§ **READING TEXT**
================================
With those strategic vendors we go over performance in general. We look for feedback from key spenders (business owners) and their vendors. We sit down to see how we did and how they did. 

That's from Procurement's perspective. Business owners may also conduct QBRs on their own. However, Procurement's process is more formal, repeatable, a lot more mature-where business owners QBRs tend to be a little more ad hoc.

It sounds like Procurement does validate performance, but limits it to larger spends only.

Yes, that's right. Once we've helped the business owner make the buy, it's really their responsibility to manage the vendor and deliverable for their contract. We only step in as needed.

Is it important to rate vendors' performance and report it within your organization?

It is. However we don't have a system in place to facilitate that. It's on our future radar. When you think how big Microsoft is, the number of vendors we have, the type of spend, we've tried in the past but have not been successful to have a centralized vendor rating system.

We're working towards that system. It'll help us take the emotion out of the buy. To better facilitate the process and get the best vendor, pricing and deliverables. It's important to capture and make vendor performance available.

Why take emotion out of the buy?
================================
§ **DATASET SECTION**
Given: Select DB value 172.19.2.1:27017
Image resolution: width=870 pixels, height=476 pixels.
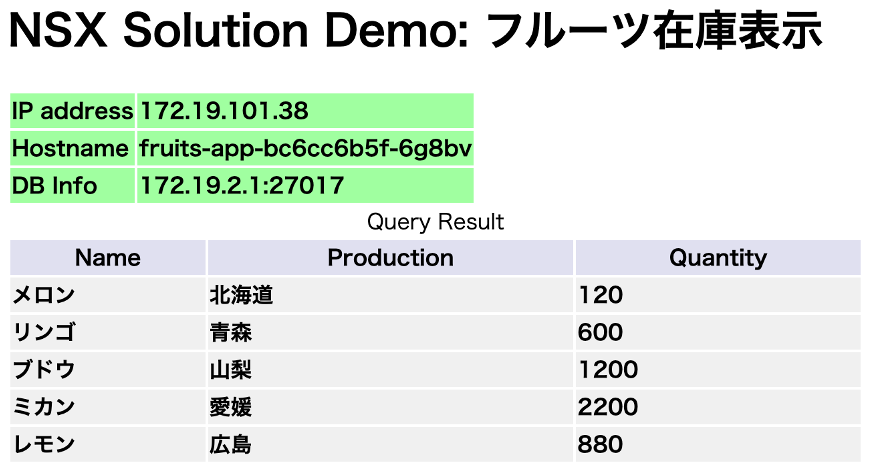Looking at the screenshot, I should [x=242, y=186].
================================
§ **REQUIRED TASK 1**
In the vendor-performance interview, condense the paragraph beginning "It is. However we don't have a system" into a short bulleted list that keeps its main facts.
§ **REQUIRED TASK 2**
In the vendor-performance interview, who is responsible for managing the vendor and deliverable once Procurement has helped make the buy?
§ **REQUIRED TASK 3**
Carry on the vendor-performance interview from its final line.

§ **OUTPUT 1**
- Rating vendor performance and reporting it within the organization is important.
- No system is in place yet to support this, but one is on the future radar.
- Past attempts at a centralized vendor rating system have not succeeded, given Microsoft's size, its number of vendors and its types of spend.

§ **OUTPUT 2**
The business owner.

§ **OUTPUT 3**
A buy is a very emotional thing. A lot of time it's tied to the success of a business owner's performance. When you think about it that way, when it hits somebody in their pocket book-it's not just what's happening with Microsoft, it's what's happening with that individual business owner. And it matters how successful that vendor is.

Also, when thinking about deliverables, sometimes personality conflicts can get in the way. Sometimes there may be an issue at the beginning but ultimately the deliverable met everyone's expectation. Like with janitorial, you go to a tenant and service is terrible and you spend the next four months fixing things up. Then you go back and meet with that tenant and they're right back at four months ago. That's emotion.

If somebody does a good job, just because you don't like them, that's no reason why they shouldn't work at Microsoft. We're looking for the best vendors to do the work at the best price and meet our deliverables.

READER QUESTION: What triggers would automatically put a bid out for an underperforming vendor?

Any work that exceeds a certain dollar limit by policy is required to go out for multiple bids. Other than that, there's not one automatic flag. Triggers are unique to A) how severe the issue is B) the impact on end-users, i.e. customer service, quality, etc. C) how vendors perform during service recovery opportunities and D) are these new or repeated issues.

When do you know your outsourced relationship is in trouble? What are the signs?

By very succint measurables. You're going to know by seeing the measurements. Number of complaints, repeated complaints, not accomplishing periodic tasks on schedule, etc.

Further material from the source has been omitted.